START The records
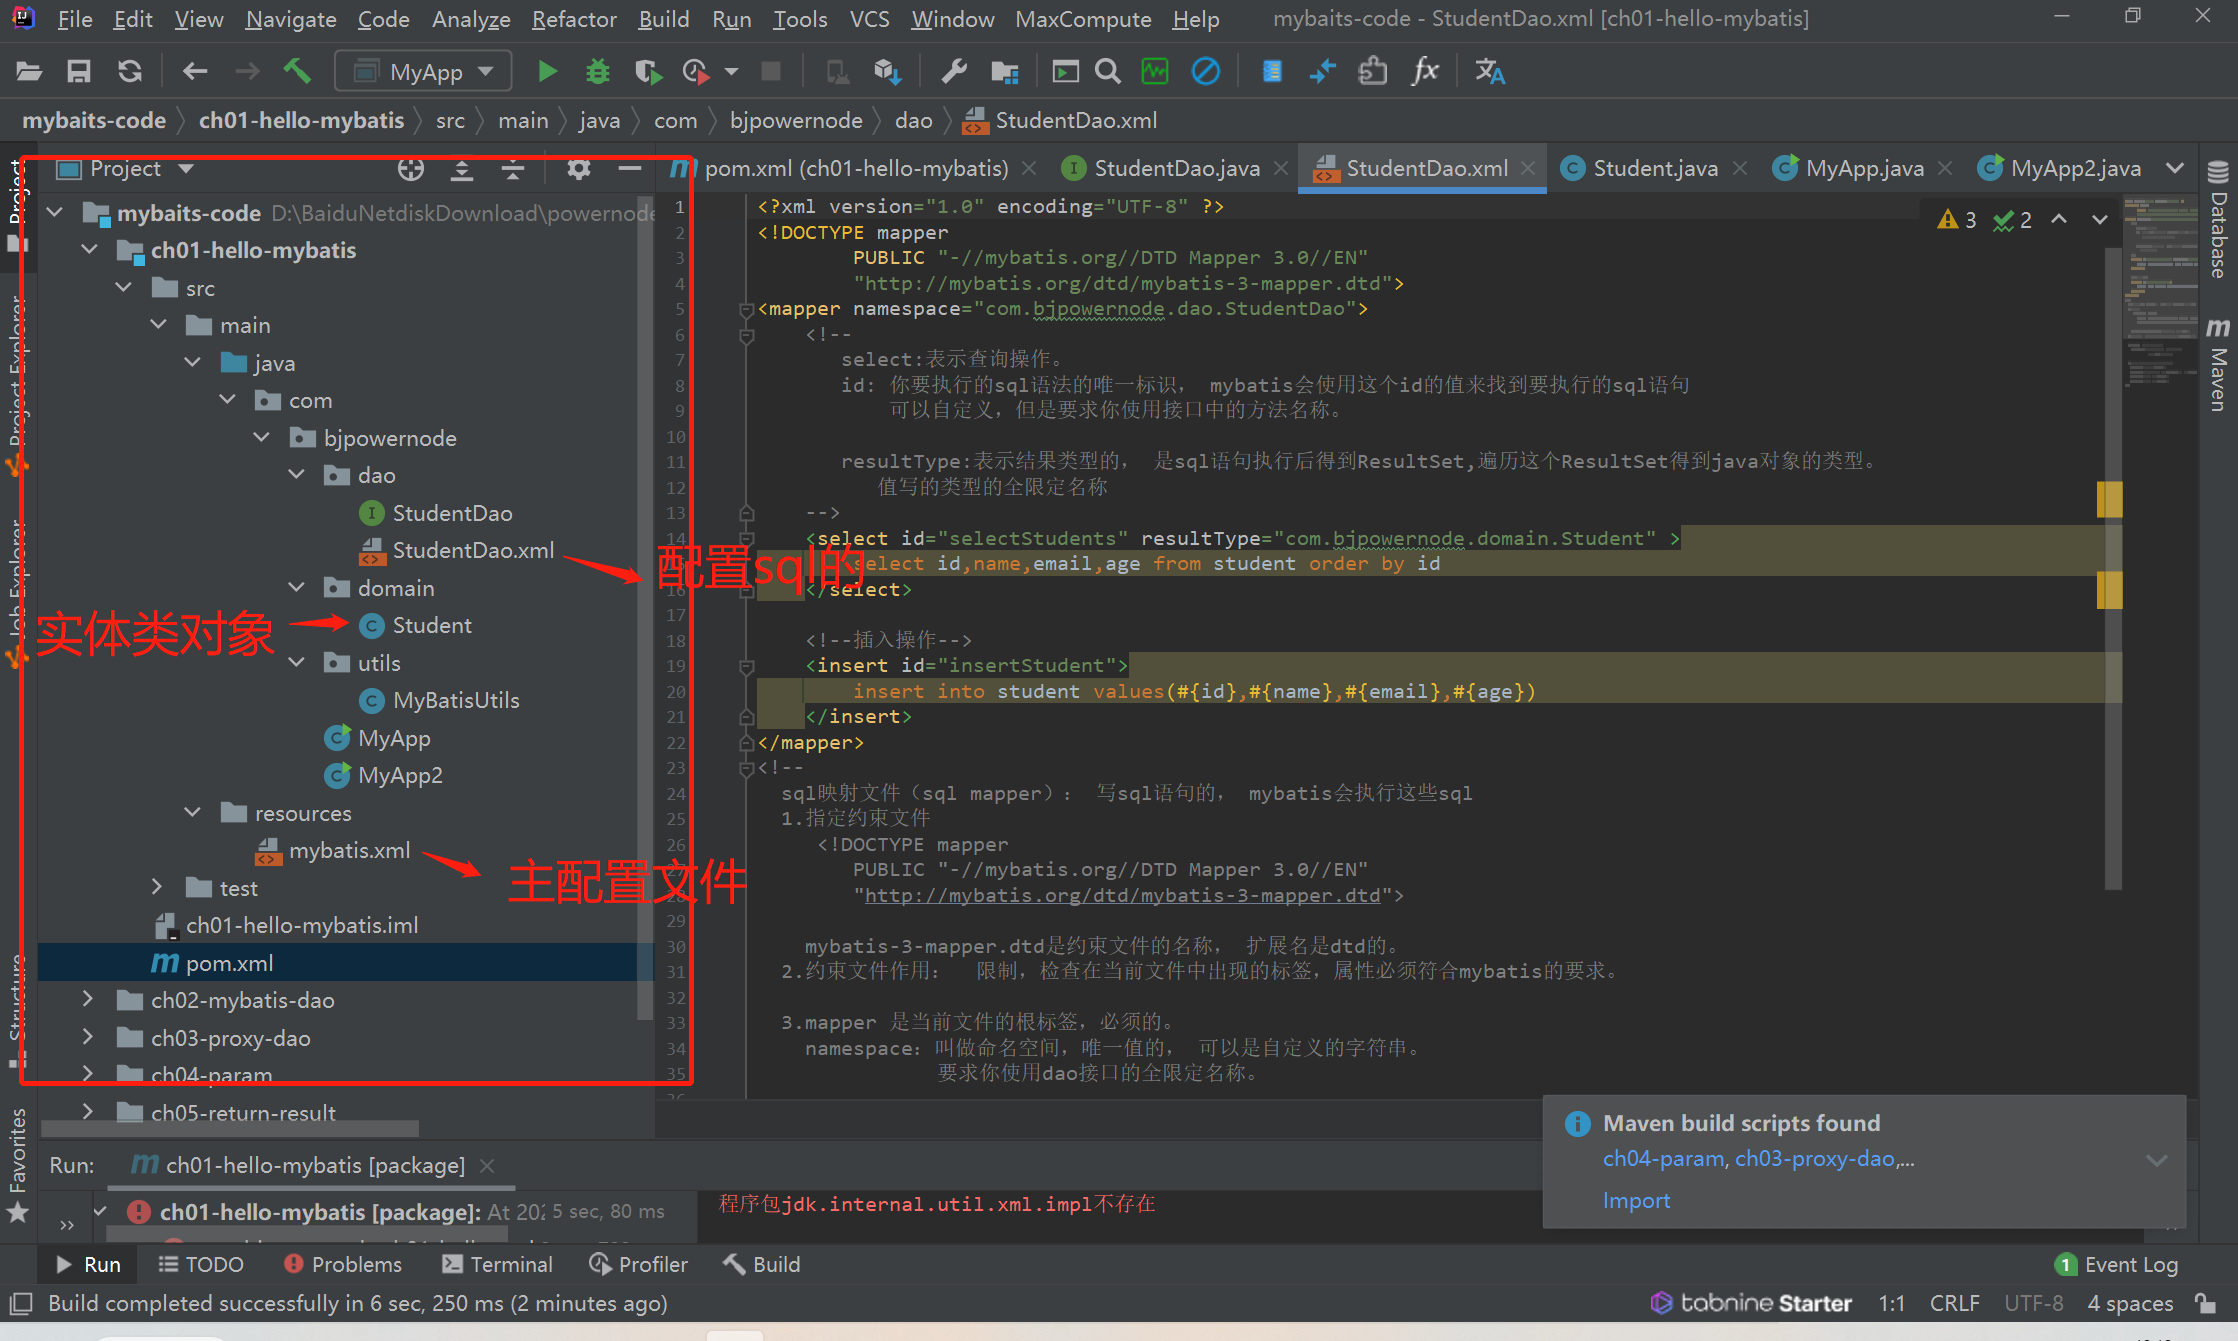Open Project panel gear options
Image resolution: width=2238 pixels, height=1341 pixels.
(x=578, y=169)
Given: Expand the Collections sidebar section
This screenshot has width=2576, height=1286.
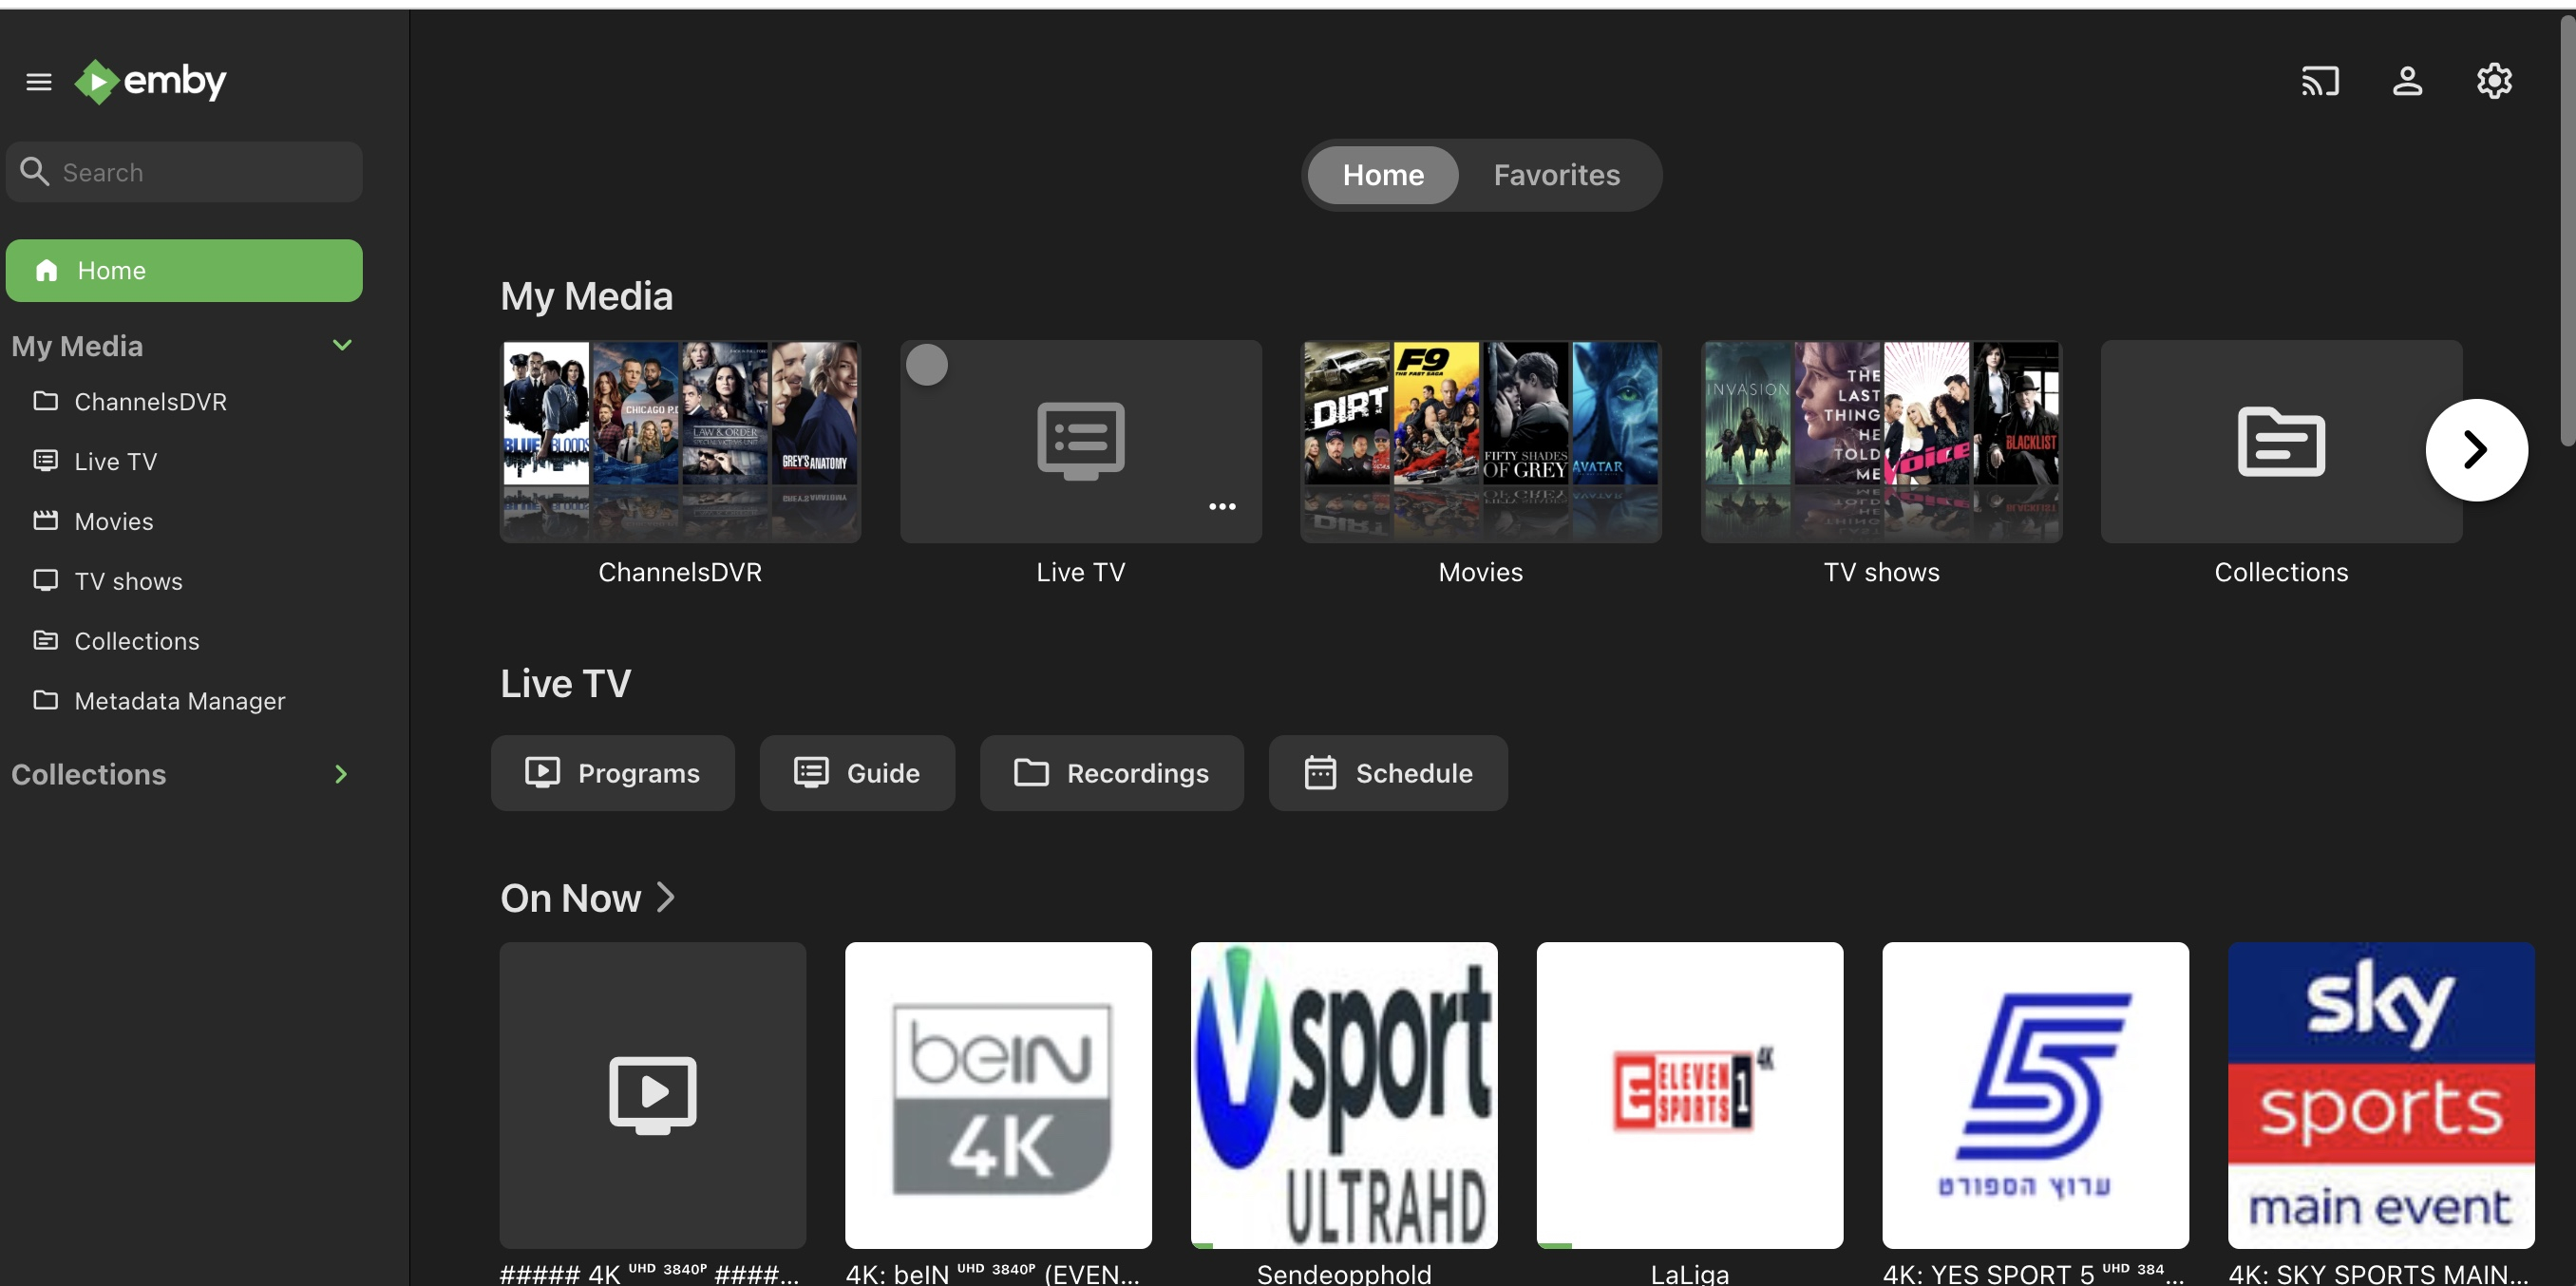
END The records
Assigned task
What is needed is an exact repeat of only the lines from the one containing "Given: Expand the Collections sidebar section" through the last line of the listing above, both ends included, without the pictures.

Finished task
Given: Expand the Collections sidebar section
This screenshot has width=2576, height=1286.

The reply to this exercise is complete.